No fun is objective fact, for instance you can look at the style of games that are always fun
First person shooter (guy with gun)
Racing (car driving)
Real time strategy
Why are so many games the same, why is it when one game has success there are clones? (i.e. god of war vs dante's inferno?)
Those kinds of patterns are too strong to say "fun is subjective" it can't be subjective if you have a formula for fun, i.e. if you copy this game well enough and add to it it will be a success
Bayonetta and darksiders are god of war in different clothing. They are primarily action games. Games are about experiencing fantasy by participating in it, if someone ever does a really good transformers game that is actually a good game, I'd be playing it.
Being a gamer is about involving yourself as a participant in what people fantasize about doing in a fantasy/imaginary setting.

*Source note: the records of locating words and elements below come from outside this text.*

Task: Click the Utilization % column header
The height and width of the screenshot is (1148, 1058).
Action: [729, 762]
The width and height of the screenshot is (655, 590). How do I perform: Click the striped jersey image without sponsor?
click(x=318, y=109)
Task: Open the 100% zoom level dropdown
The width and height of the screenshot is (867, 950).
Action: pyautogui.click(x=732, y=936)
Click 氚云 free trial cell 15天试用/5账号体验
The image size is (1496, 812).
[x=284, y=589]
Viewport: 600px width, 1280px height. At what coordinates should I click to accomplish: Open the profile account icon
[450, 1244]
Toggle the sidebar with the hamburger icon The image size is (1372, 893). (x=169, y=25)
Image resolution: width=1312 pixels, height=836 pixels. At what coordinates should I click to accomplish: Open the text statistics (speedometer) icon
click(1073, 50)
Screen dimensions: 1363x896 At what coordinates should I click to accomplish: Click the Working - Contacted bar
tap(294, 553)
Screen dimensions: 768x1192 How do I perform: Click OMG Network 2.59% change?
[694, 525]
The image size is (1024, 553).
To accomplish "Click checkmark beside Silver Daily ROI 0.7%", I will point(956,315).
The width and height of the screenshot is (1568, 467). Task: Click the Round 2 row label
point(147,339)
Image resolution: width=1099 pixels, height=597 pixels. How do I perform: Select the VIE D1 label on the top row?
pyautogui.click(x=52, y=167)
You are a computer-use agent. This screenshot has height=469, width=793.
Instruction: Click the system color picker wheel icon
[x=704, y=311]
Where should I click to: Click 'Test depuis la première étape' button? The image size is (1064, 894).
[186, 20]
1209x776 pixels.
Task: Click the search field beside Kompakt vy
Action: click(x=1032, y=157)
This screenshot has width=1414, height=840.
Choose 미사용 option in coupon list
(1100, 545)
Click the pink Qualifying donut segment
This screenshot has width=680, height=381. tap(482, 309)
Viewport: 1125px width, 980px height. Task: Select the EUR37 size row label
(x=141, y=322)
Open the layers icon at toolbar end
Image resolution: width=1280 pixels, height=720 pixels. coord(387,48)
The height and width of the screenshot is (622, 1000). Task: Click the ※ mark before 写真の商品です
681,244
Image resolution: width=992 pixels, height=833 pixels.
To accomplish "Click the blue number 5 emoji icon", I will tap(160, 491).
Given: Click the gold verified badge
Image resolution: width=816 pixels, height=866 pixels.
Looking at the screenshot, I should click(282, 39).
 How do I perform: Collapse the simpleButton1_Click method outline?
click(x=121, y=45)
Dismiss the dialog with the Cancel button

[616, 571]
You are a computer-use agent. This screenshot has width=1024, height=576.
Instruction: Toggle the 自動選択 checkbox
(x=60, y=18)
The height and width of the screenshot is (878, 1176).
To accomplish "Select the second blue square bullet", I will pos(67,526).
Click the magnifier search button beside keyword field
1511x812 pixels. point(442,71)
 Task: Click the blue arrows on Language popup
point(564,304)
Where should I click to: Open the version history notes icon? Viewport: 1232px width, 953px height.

If we looked at all the dreams kids had of being a soldier, a jedi, etc, etc, that's what the basis for many games is - experiencing the fantasy world.
For other games like tetris and civilization it's about abstraction, Civ 1 was awful visually to look at, the graphics were just god awful compared movies of the time, and yet it was one of the most deep and compelling experiences a game playing person could have.
Graphics only matter to a certain degree, they are merely a setting the tone and style of music for the game world, if the actual rules and game mechanics suck, that will bring down a good game.
Imagie god of war with horrible controls, controls and interfaces can make or break a game, even if you had the fanciest graphics - if game is broken in some fundamental regard the whole experience is for nothing, a simple thing like a bad control or interface can totally ruin a game, despite everything else.